◆ **Saved data entries**
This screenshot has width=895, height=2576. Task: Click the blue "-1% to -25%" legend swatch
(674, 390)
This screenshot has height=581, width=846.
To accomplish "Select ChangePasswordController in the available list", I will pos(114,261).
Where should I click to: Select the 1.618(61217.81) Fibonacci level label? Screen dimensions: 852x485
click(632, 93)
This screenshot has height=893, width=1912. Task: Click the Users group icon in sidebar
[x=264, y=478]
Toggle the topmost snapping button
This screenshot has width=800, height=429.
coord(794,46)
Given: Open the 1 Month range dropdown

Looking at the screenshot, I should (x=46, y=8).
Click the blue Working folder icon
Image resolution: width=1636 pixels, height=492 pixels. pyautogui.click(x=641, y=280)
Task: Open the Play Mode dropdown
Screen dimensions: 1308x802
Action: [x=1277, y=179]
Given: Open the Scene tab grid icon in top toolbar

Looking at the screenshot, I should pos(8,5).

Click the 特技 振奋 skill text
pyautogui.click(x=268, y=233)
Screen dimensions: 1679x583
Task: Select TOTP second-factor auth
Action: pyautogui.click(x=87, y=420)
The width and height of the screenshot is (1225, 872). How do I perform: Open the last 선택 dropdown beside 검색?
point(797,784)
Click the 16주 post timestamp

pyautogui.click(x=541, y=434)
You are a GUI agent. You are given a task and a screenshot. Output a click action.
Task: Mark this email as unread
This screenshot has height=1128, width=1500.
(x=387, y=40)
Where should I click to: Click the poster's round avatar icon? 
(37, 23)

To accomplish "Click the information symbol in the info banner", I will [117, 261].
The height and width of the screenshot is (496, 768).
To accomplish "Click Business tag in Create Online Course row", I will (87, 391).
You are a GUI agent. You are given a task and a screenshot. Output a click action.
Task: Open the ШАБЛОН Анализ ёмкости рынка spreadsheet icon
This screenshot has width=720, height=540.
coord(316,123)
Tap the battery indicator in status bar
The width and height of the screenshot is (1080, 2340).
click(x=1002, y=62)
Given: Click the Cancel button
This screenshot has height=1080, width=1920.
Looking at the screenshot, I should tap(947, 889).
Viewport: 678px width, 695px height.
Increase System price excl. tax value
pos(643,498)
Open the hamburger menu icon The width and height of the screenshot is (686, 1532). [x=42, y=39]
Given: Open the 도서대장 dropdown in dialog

◆ **How to complete this task**
The response should be an exact repeat of the data above.

◆ **Response area**
This screenshot has width=895, height=2576. Task: Click the blue "-1% to -25%" legend swatch
(674, 390)
This screenshot has height=581, width=846.
To accomplish "Select ChangePasswordController in the available list", I will pos(114,261).
Where should I click to: Select the 1.618(61217.81) Fibonacci level label? Screen dimensions: 852x485
click(632, 93)
This screenshot has height=893, width=1912. Task: Click the Users group icon in sidebar
[x=264, y=478]
Toggle the topmost snapping button
This screenshot has width=800, height=429.
coord(794,46)
Given: Open the 1 Month range dropdown

Looking at the screenshot, I should (x=46, y=8).
Click the blue Working folder icon
Image resolution: width=1636 pixels, height=492 pixels. pyautogui.click(x=641, y=280)
Task: Open the Play Mode dropdown
Screen dimensions: 1308x802
Action: [x=1277, y=179]
Given: Open the Scene tab grid icon in top toolbar

Looking at the screenshot, I should pos(8,5).

Click the 特技 振奋 skill text
pyautogui.click(x=268, y=233)
Screen dimensions: 1679x583
Task: Select TOTP second-factor auth
Action: pyautogui.click(x=87, y=420)
The width and height of the screenshot is (1225, 872). How do I perform: Open the last 선택 dropdown beside 검색?
point(797,784)
Click the 16주 post timestamp

pyautogui.click(x=541, y=434)
You are a GUI agent. You are given a task and a screenshot. Output a click action.
Task: Mark this email as unread
This screenshot has height=1128, width=1500.
(x=387, y=40)
Where should I click to: Click the poster's round avatar icon? 
(37, 23)

To accomplish "Click the information symbol in the info banner", I will [117, 261].
The height and width of the screenshot is (496, 768).
To accomplish "Click Business tag in Create Online Course row", I will (87, 391).
You are a GUI agent. You are given a task and a screenshot. Output a click action.
Task: Open the ШАБЛОН Анализ ёмкости рынка spreadsheet icon
This screenshot has width=720, height=540.
coord(316,123)
Tap the battery indicator in status bar
The width and height of the screenshot is (1080, 2340).
click(x=1002, y=62)
Given: Click the Cancel button
This screenshot has height=1080, width=1920.
Looking at the screenshot, I should tap(947, 889).
Viewport: 678px width, 695px height.
Increase System price excl. tax value
pos(643,498)
Open the hamburger menu icon The width and height of the screenshot is (686, 1532). [x=42, y=39]
Given: Open the 도서대장 dropdown in dialog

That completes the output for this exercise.